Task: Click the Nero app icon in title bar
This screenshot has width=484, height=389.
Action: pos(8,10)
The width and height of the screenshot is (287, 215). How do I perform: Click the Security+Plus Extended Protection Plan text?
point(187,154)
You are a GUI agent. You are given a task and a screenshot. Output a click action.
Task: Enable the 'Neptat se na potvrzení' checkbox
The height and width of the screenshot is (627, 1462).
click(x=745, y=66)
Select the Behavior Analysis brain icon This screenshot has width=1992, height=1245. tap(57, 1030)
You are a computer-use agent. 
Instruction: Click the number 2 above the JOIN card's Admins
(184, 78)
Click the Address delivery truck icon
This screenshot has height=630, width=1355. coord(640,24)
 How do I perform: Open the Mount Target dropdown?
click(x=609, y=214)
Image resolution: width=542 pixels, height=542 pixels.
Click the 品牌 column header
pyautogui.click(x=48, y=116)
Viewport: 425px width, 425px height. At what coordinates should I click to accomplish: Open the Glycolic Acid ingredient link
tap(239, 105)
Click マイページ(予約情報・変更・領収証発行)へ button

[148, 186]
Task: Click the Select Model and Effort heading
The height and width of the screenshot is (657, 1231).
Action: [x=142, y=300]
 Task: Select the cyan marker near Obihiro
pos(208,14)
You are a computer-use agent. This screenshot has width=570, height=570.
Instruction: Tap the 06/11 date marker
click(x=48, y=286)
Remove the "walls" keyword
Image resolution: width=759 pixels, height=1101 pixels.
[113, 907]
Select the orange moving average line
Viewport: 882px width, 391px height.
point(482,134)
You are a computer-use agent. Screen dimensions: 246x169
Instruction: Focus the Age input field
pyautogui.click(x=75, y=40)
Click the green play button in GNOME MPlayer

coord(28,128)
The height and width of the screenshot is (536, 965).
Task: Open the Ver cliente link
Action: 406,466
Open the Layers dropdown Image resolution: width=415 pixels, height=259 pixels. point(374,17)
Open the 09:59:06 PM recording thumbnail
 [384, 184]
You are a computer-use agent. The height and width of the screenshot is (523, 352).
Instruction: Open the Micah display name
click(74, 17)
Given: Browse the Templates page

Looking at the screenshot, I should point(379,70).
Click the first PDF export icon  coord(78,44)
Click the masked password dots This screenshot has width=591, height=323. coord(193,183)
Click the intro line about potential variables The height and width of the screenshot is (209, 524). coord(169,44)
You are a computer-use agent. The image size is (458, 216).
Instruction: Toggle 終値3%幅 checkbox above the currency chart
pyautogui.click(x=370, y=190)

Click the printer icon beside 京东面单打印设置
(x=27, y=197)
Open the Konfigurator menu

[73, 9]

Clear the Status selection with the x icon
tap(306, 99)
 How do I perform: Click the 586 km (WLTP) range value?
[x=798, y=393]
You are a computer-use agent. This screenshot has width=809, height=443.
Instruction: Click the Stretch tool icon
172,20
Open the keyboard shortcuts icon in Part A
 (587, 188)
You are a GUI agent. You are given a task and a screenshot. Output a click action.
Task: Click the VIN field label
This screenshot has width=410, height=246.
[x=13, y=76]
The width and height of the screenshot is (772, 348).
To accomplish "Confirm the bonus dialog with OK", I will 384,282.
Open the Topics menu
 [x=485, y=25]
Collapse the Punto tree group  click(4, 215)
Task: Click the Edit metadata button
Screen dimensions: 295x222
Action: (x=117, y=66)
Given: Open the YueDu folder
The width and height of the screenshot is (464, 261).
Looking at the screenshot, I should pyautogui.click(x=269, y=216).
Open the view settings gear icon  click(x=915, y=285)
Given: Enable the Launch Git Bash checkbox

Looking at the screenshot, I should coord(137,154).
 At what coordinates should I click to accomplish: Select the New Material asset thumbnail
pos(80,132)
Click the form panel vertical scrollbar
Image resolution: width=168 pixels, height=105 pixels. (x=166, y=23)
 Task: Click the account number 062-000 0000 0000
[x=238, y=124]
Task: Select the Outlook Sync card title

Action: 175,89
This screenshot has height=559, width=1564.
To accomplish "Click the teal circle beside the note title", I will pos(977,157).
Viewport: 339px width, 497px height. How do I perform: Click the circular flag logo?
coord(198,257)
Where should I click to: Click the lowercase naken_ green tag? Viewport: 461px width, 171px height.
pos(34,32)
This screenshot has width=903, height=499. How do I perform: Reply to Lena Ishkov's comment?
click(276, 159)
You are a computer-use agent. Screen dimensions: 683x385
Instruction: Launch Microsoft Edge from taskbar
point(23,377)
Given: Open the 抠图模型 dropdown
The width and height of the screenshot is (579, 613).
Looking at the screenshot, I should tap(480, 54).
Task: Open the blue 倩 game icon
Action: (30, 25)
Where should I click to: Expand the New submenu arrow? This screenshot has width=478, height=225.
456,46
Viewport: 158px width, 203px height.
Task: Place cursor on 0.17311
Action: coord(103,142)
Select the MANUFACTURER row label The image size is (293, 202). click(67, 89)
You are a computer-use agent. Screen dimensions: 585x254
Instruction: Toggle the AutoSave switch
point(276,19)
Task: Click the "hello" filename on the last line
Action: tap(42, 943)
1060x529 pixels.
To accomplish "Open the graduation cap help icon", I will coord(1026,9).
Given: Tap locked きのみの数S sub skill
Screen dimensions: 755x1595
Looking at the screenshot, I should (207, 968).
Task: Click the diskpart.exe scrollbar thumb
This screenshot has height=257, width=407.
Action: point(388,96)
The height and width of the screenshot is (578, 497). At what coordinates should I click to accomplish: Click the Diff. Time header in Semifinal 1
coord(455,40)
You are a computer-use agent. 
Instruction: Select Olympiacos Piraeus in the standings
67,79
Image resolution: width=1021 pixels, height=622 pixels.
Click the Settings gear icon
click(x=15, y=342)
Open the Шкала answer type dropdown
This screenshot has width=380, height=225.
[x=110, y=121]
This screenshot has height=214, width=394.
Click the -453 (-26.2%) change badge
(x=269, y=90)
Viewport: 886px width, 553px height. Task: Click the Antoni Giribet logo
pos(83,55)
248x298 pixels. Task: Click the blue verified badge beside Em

### Your goal
Please state how many lines in the entries above include the string "agent", and write only that number.

### Task result
11